I don't write much about war, because strangely enough it doesn't interest me. I also don't know that much about the mechanics of war. (Arguably I don't know that much about most of what I write, but I do try to be accurate and I do try to write about higher politics rather than tittle-tattle, which I am sure cannot be said for some bloggers out there - Guido and Dale are you listening?) I sometimes descend as all bloggers do, into under-researched rant and get bogged down in detail but I do try my best within my time constraints and energy, I promise you that. (You might have guessed this is going to be a reflective post)
Anyway, back on topic, what I do know about war is that essentially it is about the battle for resources - in other words it stems from economics. This is one reason why the EU (and institutions like it - the UN perhaps?) is so important, if we put aside the undemocratic nature of the appointed Commission (appointed at the insistence of nation states), it is essentially a body to sort economic disputes and stop the outbreak of trade wars and military hostilities within Europe - particurlarly involving Germany. In that sense it has been a great success and as the environment and international conflict becomes more difficult we will need the EU and other bodies more and more.

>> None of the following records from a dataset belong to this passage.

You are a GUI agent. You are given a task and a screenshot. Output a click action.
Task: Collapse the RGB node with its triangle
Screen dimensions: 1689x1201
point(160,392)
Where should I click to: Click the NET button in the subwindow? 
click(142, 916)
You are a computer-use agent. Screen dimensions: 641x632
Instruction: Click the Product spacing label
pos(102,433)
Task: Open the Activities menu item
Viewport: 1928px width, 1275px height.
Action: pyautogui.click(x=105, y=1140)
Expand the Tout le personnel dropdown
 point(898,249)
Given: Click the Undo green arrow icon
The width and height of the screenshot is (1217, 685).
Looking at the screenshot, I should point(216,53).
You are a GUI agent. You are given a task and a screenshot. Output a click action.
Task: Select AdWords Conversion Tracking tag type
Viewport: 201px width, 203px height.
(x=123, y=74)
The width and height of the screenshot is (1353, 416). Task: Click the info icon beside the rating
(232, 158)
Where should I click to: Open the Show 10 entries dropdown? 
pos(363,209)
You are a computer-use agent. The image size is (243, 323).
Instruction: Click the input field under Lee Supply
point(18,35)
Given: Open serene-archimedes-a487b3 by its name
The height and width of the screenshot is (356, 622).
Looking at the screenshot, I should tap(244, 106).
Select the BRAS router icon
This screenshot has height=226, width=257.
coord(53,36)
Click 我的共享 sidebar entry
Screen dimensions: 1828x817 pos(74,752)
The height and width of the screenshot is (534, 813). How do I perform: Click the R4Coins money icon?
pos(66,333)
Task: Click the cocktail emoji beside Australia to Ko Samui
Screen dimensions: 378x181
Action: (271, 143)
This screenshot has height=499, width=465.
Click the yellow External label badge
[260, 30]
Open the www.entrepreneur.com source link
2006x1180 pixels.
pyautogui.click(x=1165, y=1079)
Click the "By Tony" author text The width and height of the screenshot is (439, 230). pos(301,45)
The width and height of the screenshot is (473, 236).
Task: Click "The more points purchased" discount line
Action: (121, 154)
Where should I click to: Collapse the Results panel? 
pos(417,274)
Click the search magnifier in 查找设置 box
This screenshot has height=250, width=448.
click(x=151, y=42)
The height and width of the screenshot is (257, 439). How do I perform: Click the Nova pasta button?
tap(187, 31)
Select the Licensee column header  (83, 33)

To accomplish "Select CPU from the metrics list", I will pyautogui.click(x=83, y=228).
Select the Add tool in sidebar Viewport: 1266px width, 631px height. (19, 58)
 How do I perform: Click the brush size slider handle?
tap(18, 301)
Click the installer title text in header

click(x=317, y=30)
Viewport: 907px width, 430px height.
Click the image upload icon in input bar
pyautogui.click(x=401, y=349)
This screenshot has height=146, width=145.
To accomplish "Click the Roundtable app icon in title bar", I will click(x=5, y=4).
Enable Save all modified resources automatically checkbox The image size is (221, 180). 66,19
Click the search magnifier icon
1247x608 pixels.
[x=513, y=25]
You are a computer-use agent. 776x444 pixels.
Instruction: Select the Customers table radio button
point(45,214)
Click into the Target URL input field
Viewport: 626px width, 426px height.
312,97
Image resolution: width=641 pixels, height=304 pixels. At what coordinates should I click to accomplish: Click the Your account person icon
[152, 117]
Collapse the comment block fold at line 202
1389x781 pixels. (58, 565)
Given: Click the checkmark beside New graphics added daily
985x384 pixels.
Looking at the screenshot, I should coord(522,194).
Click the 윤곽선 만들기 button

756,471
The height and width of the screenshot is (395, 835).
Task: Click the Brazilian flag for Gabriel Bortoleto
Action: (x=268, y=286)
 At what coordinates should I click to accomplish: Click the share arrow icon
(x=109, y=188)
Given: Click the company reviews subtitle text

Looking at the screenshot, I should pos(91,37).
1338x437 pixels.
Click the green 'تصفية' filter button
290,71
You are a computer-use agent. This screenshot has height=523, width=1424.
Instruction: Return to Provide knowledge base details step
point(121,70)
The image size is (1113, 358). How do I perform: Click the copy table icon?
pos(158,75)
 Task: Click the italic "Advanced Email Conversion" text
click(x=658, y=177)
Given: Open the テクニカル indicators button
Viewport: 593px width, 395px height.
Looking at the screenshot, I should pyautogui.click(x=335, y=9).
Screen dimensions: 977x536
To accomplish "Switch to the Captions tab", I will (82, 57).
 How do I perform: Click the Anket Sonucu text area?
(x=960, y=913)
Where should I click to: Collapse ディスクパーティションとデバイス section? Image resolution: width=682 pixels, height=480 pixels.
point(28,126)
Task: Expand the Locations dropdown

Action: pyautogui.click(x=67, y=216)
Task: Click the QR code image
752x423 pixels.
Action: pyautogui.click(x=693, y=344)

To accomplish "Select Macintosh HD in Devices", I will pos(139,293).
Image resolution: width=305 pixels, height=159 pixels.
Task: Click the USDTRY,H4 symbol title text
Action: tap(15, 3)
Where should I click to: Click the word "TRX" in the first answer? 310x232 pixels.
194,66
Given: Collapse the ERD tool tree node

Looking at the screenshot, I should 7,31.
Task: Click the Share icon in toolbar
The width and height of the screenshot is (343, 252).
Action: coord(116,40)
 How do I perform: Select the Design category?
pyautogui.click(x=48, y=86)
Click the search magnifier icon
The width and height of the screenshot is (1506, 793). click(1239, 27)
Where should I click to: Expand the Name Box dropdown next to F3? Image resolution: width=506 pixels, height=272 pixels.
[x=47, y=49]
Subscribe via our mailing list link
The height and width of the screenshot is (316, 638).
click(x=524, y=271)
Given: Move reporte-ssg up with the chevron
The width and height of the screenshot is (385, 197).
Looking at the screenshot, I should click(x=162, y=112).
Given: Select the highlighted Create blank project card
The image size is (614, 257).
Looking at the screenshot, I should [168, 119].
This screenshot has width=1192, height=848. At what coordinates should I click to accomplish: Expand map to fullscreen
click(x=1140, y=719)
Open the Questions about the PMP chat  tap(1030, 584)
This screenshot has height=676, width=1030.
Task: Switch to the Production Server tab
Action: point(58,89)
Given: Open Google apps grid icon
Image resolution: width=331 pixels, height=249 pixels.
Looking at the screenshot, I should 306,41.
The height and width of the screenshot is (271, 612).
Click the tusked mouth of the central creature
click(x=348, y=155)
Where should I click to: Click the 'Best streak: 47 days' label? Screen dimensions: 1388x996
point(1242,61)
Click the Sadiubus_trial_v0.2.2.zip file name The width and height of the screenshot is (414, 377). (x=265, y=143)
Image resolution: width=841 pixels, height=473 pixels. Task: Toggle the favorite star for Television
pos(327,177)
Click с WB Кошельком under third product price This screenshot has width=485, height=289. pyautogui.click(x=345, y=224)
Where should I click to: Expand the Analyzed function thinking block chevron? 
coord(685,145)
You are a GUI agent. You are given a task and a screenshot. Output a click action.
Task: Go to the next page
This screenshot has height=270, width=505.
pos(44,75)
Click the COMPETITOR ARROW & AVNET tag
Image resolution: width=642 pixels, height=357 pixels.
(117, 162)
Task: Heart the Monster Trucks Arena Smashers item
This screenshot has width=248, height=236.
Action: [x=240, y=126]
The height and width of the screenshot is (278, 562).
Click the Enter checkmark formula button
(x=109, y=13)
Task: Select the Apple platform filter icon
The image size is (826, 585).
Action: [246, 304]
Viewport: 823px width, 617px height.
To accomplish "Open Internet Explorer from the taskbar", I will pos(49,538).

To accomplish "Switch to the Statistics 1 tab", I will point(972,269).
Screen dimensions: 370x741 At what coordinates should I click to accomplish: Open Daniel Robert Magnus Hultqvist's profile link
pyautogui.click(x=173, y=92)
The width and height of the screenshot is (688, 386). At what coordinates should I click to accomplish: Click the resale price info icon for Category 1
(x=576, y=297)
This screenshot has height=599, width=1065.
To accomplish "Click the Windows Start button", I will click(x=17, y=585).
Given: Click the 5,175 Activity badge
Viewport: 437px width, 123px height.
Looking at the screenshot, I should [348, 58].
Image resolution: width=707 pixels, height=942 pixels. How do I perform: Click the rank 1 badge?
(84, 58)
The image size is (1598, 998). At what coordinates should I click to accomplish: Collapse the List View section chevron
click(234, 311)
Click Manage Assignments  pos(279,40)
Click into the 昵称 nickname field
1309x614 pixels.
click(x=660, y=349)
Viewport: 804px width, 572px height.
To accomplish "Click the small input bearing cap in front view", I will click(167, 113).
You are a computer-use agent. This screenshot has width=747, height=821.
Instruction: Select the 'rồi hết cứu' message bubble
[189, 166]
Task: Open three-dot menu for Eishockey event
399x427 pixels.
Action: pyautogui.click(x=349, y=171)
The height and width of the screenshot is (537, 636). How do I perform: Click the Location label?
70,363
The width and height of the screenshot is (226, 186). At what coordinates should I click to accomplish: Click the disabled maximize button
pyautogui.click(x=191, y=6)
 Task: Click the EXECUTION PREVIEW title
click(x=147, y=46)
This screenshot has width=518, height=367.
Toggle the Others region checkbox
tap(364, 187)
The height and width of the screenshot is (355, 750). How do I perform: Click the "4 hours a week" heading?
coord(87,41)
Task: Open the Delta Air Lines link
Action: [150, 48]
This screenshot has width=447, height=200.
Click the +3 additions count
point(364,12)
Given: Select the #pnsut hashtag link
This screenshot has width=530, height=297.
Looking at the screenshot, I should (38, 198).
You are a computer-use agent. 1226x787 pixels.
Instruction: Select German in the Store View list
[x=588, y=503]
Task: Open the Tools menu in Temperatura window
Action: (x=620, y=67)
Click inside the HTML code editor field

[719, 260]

When we look at the environmental problems we face in the future, a lot of time is spent talking about climate change. The Right will rubbish it and the left will talk serious about emissions, energy production and consumption but do very little. I believe climate change is real (not least because I remember as a teenager being knee deep in snow - I don't need an expert to tell me it doesn't snow anymore and that this has happened in just 25 years), but in a way I think we are missing the real environmental problems ahead - that is enviromental degradation caused by over-use of resources rather than a hotter climate. We waste huge amounts of resources - we are literally using up the planet and food stocks from fish to crops are falling. Couple this with the drop in underground fresh water and we can see we are heading for big problems. The 20th century was about wars over oil and energy supplies, the 21st century wars will be about water and food - a far more frightening prospect.
It will start in the developing world with mass starvation - billions will die. The developed world will not be immune to deaths - but generally prices for food and water will soar but remain affordable as we cut back on all our luxury goods. None of this is going to be pretty. But my prediction is that the world population has to come down to about 1 billion from the 9 billion predicted for 2020. We either move to the Left and manage this decline sensibly by redistributing resources or we take the Right-wing view point and scramble for everything we can get. Sadly it seems in times of crisis the Right do quite well. The Left-wing perspective requires long-term thinking, the Right-wing perspective just requires the bigger guns. We will see what happens. I am not optimistic.